Ada lima karakteristik jiwa milenial pemberontak yang ada pada pembaru tersebut, yaitu semangat untuk melakukan De-Orientasi, De-Birokratisasi, De-Konstruksi, De-Supermenisasi, dan Re-kreasi. Lima sikap ini membuat milenial yang nyeleneh dan pemberontak tidak memiliki tempat persemaian yang pas di kalangan yang mapan. Nutrisi mereka sangat berbeda dengan makanan para orang “tua” yang kolot tapi punya kuasa sebagai pemimpin (sekali lagi, ini bukan soal usia, tapi pola pikir usang dalam memimpin organisasi).

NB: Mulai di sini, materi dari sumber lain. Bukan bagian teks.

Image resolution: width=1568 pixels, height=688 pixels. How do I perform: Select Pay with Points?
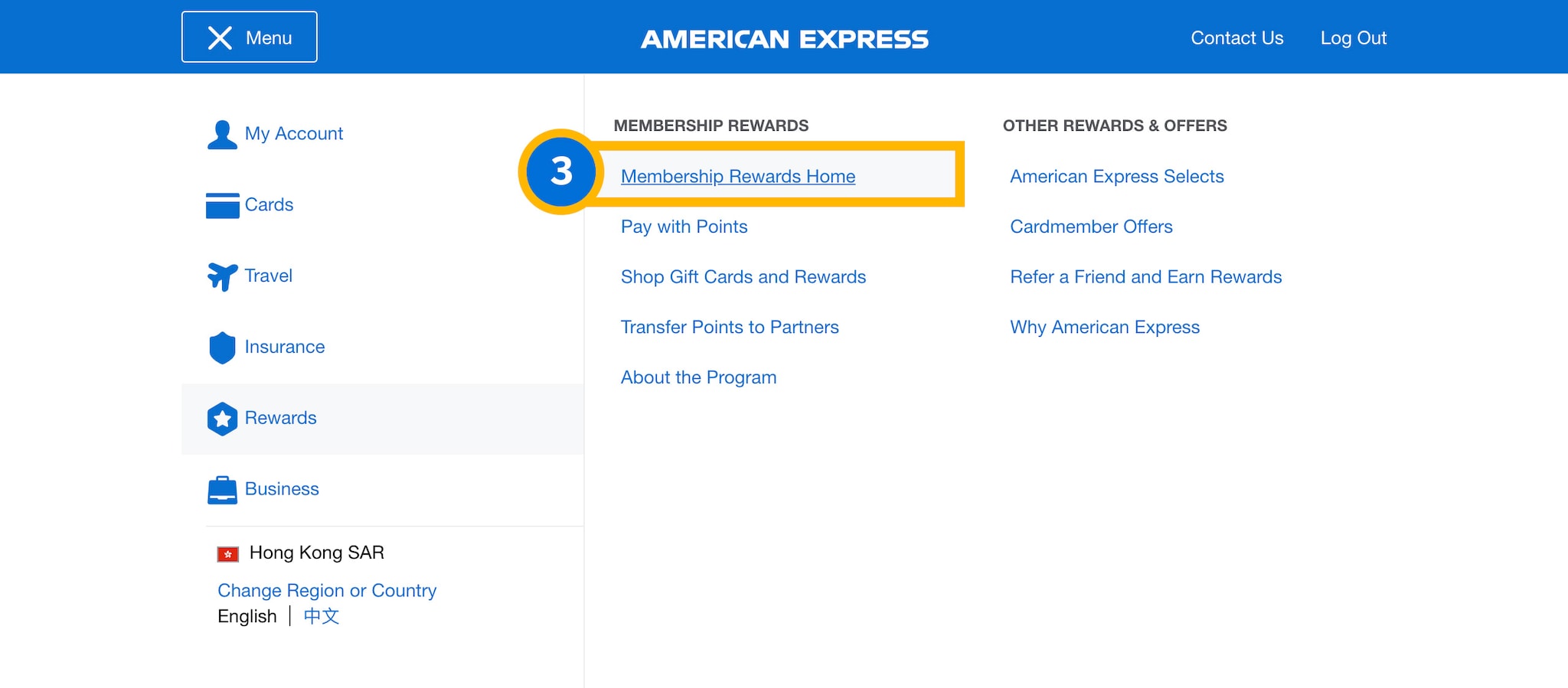pos(684,227)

Karena tempat semai sudah tidak ada, tidak mungkin mereka tumbuh subur. Maka, mereka mencari tempat mainnya sendiri dalam bentuk startup bagi dunia usaha dan partai pembaru milik kalangan muda yang cocok dengan selera mereka.

Berita baiknya, kita semua memiliki jiwa pemberontak ini (4-De 1-Re). Karyawan dan bahkan anak kandung kita juga memiliki karakter ini. Namun, acapkali kita sendiri yang membunuh jiwa pemberontak dan ke-nyeleneh-an kita karena kita sudah terlalu banyak “punya” sehingga takut kehilangan pertemanan, persesuaian, dan persaudaraan. Itu sebabnya, kalau kita tidak melahirkan karya yang monumental di organisasi kita, jangan salahkan orang lain apalagi atasan, salahkan diri sendiri, karena kitalah pembunuh jiwa nyeleneh kita.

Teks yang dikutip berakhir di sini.